Nike closed its corporate office in Beaverton, Oregon, for a week in order to help its employees prioritize caring for their mental health,
What are the details?
Last week, in a headline-making
LinkedIn post, Nike’s senior manager of global marketing science Matt Marrazzo wrote, “Teams at Nike will start closing their laptops for our regular Summer Friday hours. But today is *extra* special. Nike HQ is also powering down for a full week off starting next Monday. Our senior leaders are all sending a clear message: Take the time to unwind, destress, and spend time with your loved ones. Do not work.”
“In a year (or two) unlike any other, taking time for rest and recovery is key to performing well and staying sane,” Marrazzo’s post added. “This past year has been rough — we’re all human! And living through a traumatic event! — but I’m hopeful that the empathy and grace we continue to show our teammates will have a positive impact on the culture of work moving forward.”

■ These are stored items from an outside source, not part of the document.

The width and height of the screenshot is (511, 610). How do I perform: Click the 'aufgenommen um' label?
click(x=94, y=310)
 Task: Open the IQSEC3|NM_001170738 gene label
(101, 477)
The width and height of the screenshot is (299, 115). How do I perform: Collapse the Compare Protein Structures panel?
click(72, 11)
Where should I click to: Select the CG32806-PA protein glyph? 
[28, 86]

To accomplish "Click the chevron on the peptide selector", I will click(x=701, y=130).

He added, “It’s not just a ‘week off’ for the team … it’s an acknowledgement that we can prioritize mental health and still get work done. Support your people. It’s good business, but it’s also the right thing to do.”
One unnamed employee told
KGW-TV that the week off is “not only a chance to recharge and keep us together, but also a thank you for an impressive year.”
The company also told the station that the time off is “intended for employees to refresh and recharge during the ongoing pandemic.”

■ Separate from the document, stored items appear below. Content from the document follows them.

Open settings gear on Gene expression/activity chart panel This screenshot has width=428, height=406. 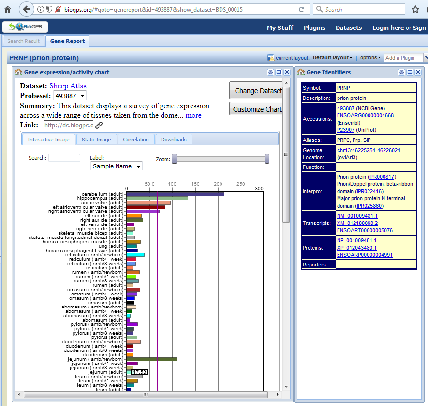270,72
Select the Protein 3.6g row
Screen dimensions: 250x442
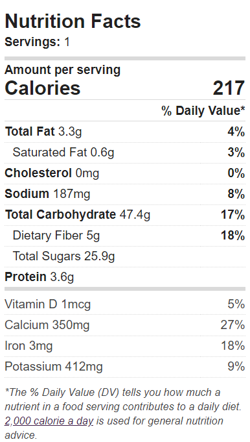coord(125,277)
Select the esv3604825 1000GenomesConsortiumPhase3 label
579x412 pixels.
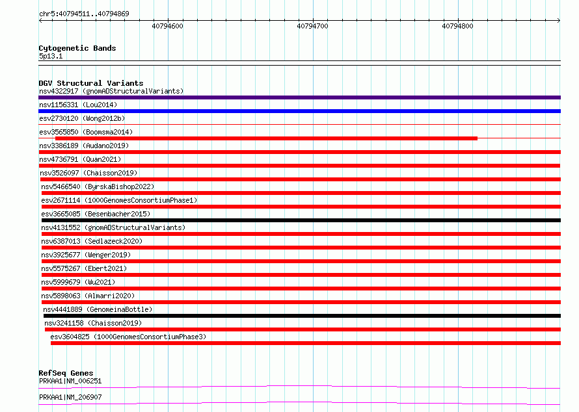pyautogui.click(x=128, y=337)
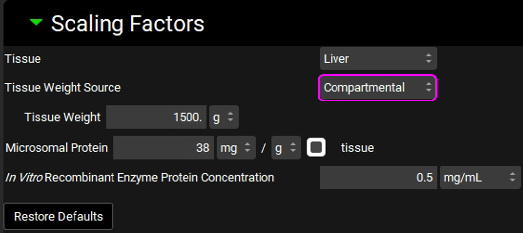Viewport: 523px width, 233px height.
Task: Click the Microsomal Protein label
Action: point(57,148)
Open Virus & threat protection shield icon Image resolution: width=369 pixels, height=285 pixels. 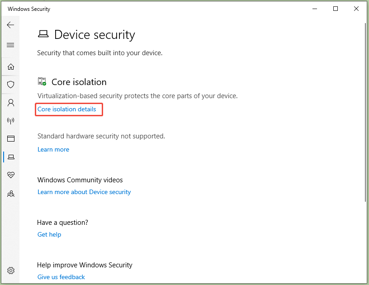[10, 85]
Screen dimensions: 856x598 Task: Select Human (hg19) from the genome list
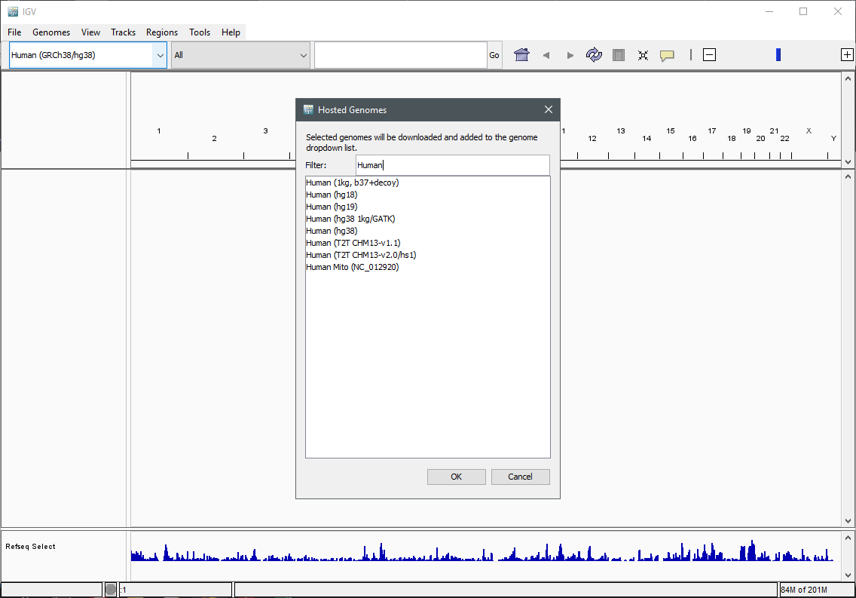(332, 207)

According to KGW, “While those in the corporate offices are getting the paid week off, others aren’t getting it at all.”
Nike’s retail stores remained open, according to the station.
Liz Tippett, an associate professor at the University of Oregon School of Law,
said that the move should set an example for all companies.
“I like raising the focus of mental health as a basis for people to take their time off, not just when they’re physically ill,” she said. “I think it’s important to recognize the role mental health plays for workers and worker well-being.”
Tippet warned, however, that allowing retail stores to continue operating might send mixed — or even wrong — signals to employees and consumers alike.
“If it is the case that part-time workers in a retail store are expected to come to work, whereas headquarter offices are not, that also sends a message about which kind of workers they care about and are willing to invest in,” Tippett reasoned.